President Donald Trump said on Tuesday that Republicans have been forced to move their convention to another state saying that North Carolina’s  governor refused to guarantee the use of the Spectrum Arena in Charlotte.

“Had long planned to have the Republican National Convention in Charlotte, North Carolina, a place I love,” Trump tweeted. “Now, @NC_Governor Roy Cooper and his representatives refuse to guarantee that we can have use of the Spectrum Arena.”

Trump said Republicans had planned to spend millions of dollars in Charlotte which would have created jobs and helped the state’s economic climate.

“Would have showcased beautiful North Carolina to the World, and brought in hundreds of millions of dollars, and jobs, for the State.

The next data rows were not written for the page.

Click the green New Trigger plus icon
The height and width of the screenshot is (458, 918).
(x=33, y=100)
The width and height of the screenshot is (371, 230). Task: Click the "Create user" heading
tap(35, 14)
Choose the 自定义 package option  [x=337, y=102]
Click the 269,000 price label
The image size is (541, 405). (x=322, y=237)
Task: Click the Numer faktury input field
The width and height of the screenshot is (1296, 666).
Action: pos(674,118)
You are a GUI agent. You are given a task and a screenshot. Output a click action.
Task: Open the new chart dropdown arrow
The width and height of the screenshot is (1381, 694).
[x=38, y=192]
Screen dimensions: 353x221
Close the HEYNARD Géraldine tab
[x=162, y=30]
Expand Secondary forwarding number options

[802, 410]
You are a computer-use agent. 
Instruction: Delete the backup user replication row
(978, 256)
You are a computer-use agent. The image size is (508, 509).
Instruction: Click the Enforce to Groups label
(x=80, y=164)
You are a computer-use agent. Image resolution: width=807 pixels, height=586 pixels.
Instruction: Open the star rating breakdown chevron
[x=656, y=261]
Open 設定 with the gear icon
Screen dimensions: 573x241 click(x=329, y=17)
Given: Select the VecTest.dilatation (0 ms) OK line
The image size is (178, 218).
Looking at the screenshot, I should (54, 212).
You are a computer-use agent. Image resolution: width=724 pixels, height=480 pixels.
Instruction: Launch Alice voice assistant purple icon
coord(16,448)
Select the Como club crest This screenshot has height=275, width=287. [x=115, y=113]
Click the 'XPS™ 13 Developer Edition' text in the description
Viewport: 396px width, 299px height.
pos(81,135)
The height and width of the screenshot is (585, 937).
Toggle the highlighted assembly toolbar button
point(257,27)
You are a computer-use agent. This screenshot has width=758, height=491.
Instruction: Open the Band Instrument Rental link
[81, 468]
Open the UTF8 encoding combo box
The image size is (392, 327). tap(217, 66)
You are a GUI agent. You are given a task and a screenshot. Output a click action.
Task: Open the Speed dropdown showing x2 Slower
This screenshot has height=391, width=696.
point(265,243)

Because of @NC_Governor, we are now forced to seek another State to host the 2020 Republican National Convention,” continued Trump on twitter.

The president has yet to name an alternative site for the convention but Republican officials have already begun visiting other venues. Tennessee Gov. Bill Lee said Republican officials were coming to scout Nashville on Thursday and said the city is the best place in America to have a convention.

Georgia Gov. Brian Kemp responded to Trump’s announcement on Twitter.

 “Hope you have Georgia on your mind, @realDonaldTrump!”

Cooper wrote a letter to the top convention organizer and the National Republican Chairwoman Ronna McDaniel stating that it was a necessity for the party to plan for a scaled-back convention with fewer people and face coverings.

“We think it is unlikely that we would be to the point at the end of August to be able to have a jam packed 19,000-person convention in the Spectrum arena,” Cooper said. “So the likelihood of it being in Charlotte depends upon the RNC’s willingness to discuss with us a scaled-down convention, which we would like to do.”

McDaniel accused the governor of dragging his feet on giving them guidance for proceeding with convention plans.

“We have an obligation to our delegates and nominee to begin visiting the multiple cities and states that have reached out to express interest in hosting,” said McDaniel.

The Republican governor of Florida has also said his state would be interested in hosting if North Carolina fell through.